Scoring Dose Equivalent at 100 cm form the siled surface

Dear Experts,

With reference to my previous post: Shift in the maximum dose rate point, I extend my ques.:

I have scored Dose Equivalent at 100 cm from the surface of the shield with an isotropic source at centre - please find attached the input and flair files.

I am getting different outputs for different volume of the Cartesian bins used (Cartesian binning in USRBIN) - which seems logical as it is averaged over the volume of the bin - but the question is - how to decide the correct values ? The statistical errors in all the cases (scores with different volume bins) are less than 5 % - so all are acceptable. Is there any other check to decide the correctness of the output - that which result is more reliable out of many ? Please find attached the .lis files for the scores obtained at 100 cm Left and 100 am Right from the shield.

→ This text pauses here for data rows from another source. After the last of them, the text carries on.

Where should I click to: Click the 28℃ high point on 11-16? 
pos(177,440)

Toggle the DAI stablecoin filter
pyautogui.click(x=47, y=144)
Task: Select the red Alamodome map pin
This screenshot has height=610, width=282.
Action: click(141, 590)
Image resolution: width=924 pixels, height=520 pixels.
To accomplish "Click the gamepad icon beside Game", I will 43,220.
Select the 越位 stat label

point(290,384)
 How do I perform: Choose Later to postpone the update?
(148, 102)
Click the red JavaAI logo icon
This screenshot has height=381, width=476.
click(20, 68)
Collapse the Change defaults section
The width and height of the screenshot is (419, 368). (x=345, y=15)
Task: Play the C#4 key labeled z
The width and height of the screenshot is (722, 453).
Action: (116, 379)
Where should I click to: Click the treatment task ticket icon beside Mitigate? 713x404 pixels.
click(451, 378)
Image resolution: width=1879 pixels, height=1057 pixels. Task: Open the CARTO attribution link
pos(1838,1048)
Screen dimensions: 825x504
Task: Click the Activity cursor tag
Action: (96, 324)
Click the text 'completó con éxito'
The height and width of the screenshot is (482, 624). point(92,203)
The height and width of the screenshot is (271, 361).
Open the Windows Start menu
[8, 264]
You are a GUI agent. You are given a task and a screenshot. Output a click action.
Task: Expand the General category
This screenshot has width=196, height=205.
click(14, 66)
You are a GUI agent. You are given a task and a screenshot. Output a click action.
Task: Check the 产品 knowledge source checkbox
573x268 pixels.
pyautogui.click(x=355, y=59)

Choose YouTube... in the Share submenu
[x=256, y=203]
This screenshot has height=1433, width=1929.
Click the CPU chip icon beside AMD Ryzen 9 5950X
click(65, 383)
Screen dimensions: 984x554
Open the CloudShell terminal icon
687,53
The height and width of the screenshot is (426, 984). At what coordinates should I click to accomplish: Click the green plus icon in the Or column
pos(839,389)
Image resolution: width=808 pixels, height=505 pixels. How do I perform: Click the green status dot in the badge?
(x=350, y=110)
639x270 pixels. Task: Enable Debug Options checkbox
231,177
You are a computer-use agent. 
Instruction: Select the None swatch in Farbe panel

I also found that near surface the outputs are obtained for 8 cc and 16 cc bin volumes with acceptable statistical error, but at 100 cm the volume of scoring bin has to be bigger, say upto 96cc /128 cc / 400 cc to obtain the expected output. Does the isotropic nature of the source has a role to play here ? Scattering is air outside the shield ?

Please explain.

Thanks and regards,
Raksha.
LHS_1m_27.bnn.lis (2.2 KB)
RHS_1m__26.bnn.lis (2.2 KB)
test1.flair (11.9 KB)
test1.inp (13.9 KB)

Dear Raksha,

I see from the input and flair files you provided that some of the scoring meshes for dose equivalent don’t include a lot of bins. For example the USRBIN “DELHS5cm” only contains one bin along the X and Y directions. A useful check to determine the correctness of the output is for example to include more bins in the X and Y directions and check if the distribution of values you obtain along each of the axes is smooth, i.e. no large fluctuations in values and acceptable errors. In the same way you could also define a higher amount of bins in the same scoring volume, at the expense of required computation time to achieve good statistics as you already correctly noted.

When moving further away from the shielding it indeed makes sense that you require larger bins to obtain the same statistical error since the fluence drops as 1/distance^2 for an isotropic source. In your case with the shielding geometry and surrounding air this still holds: moving further away requires more statistics.